Ah, passwords. The annoying gate to access every digital account. And since it’s 2021 and everything is online – the accounts and passwords add up. Just like we pay taxes and wear seatbelts, it feels as if we need to make an account just to do simple browsing. Nonetheless, passwords are a necessary evil of the world. They exist to keep your data and information protected. It is important to talk about how to avoid common password fails that jeopardize your identity.

Password fails: What not to do

We’re sorry to say that 123465789 is not a strong, secure password. Attackers can research targets and piece together information. When using an easily guessable password, they can not only access the account but use that information to access multiple accounts.

How can you avoid that from happening? Stop using these common password fails:

  • Significant other’s name
  • Kids’ names
  • Pet names
  • 123
  • 123456789
  • qwerty
  • Your house number
  • Birthday
  • Anniversary

Not only are those bad but saving your passwords on post-it notes out in the open (like on your keyboard or a Word doc on your desktop) is asking for identity theft.

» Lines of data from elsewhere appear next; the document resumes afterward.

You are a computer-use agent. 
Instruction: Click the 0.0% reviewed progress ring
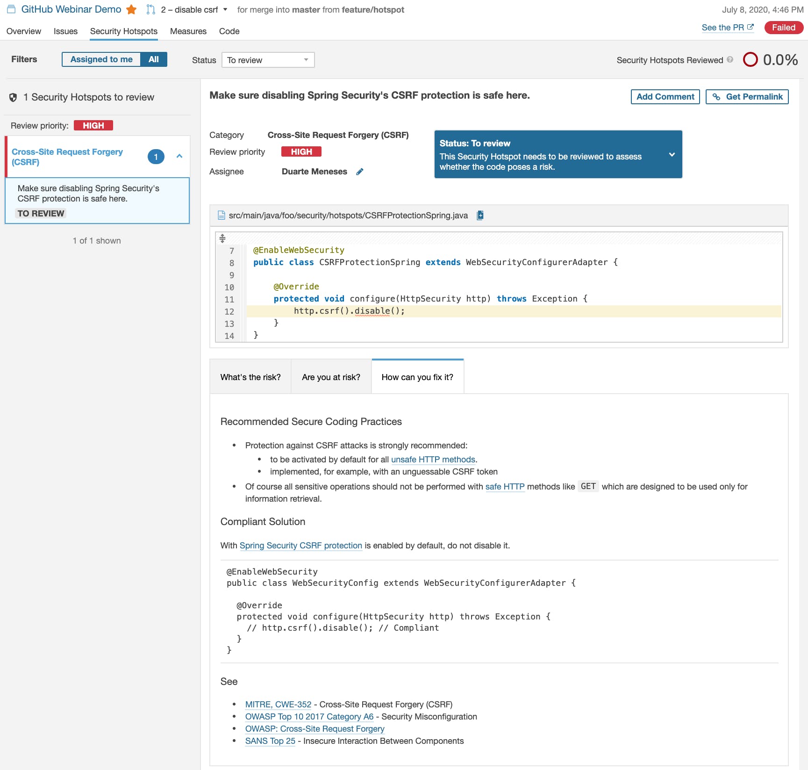click(x=751, y=59)
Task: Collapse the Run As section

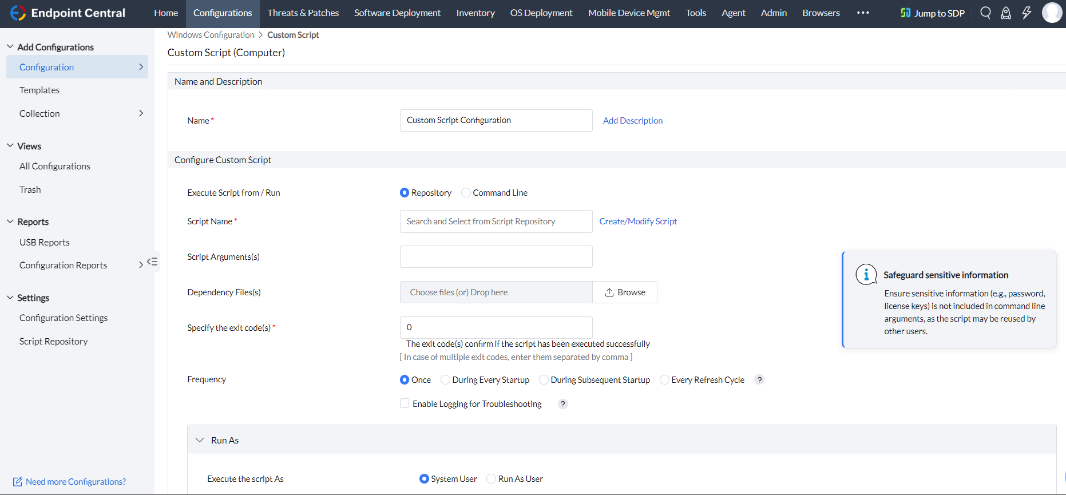Action: point(200,440)
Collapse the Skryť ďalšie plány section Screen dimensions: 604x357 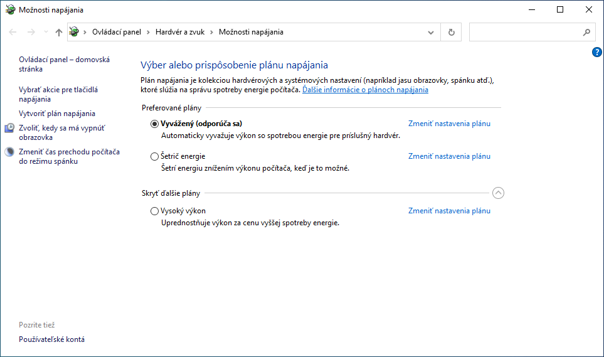point(498,193)
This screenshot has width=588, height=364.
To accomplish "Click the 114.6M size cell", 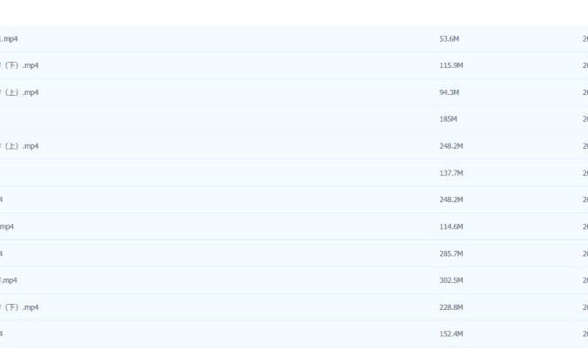I will (x=451, y=227).
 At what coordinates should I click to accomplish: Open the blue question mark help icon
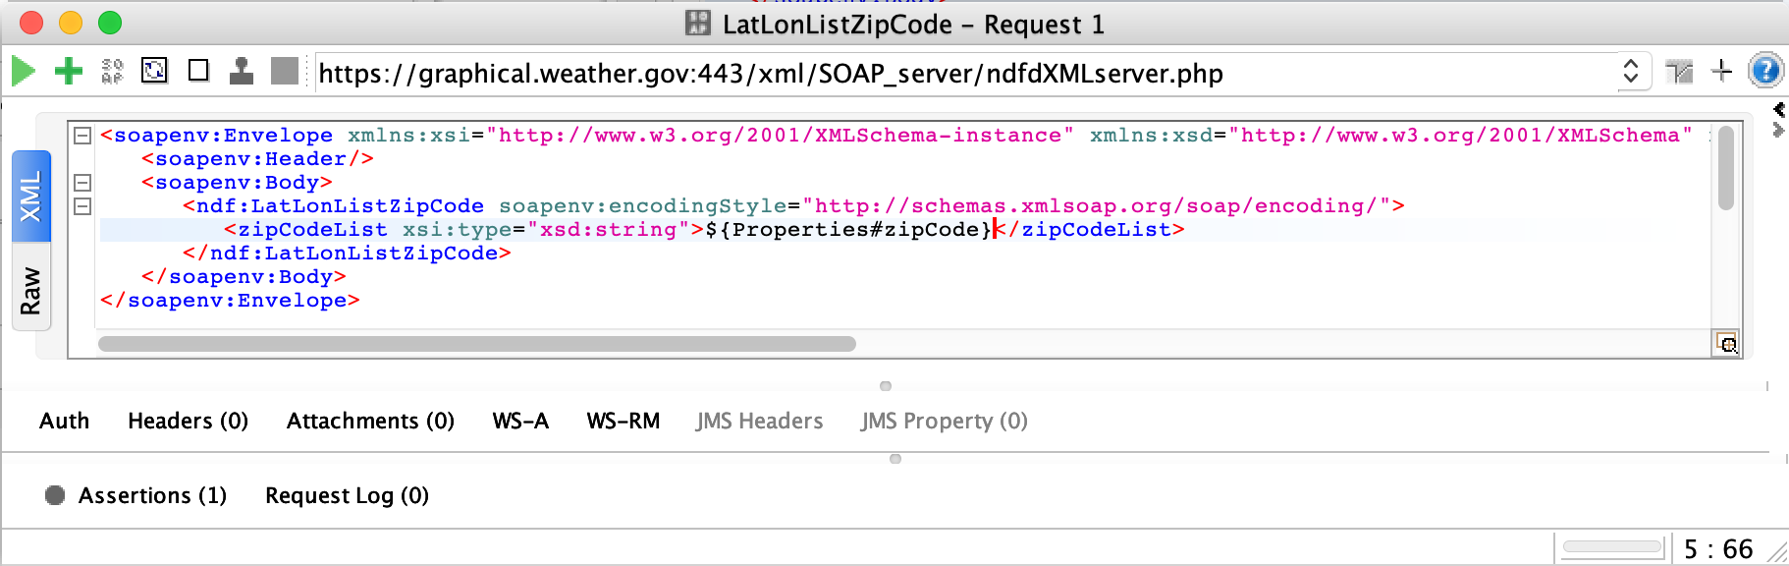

Taking the time to create strong passwords habits now will save you bigger headaches in the future.

How to create a strong password

Long and complex is the key to a strong password. Passwords have those lists of requirements for a reason. Use that as a guide along with:

  1. Use a mix of characters (capitalization, symbols, numbers)
  2. Avoid common substitutions (0 for O, or 1 for I, etc.)
  3. Again, make it loooooooooooooooooong (12 or more characters)
  4. A different password for every account. Never repeat.

Password management

Look we get it. Just the thought of a different, complex password for every account is dreadful. Luckily, there are several solutions out there to help. Password managers are a lifesaver and incredibly easy to use. For example, LastPass, or simply the built-in password vaults from Apple and Google, are a starting point for managing and protecting passwords. Be sure to do your own due diligence and research into the security features and reputations of each.

At the end of the day, we each have the responsibility of protecting our identity and passwords. Good habits start today. Go update your accounts and passwords with the guide above.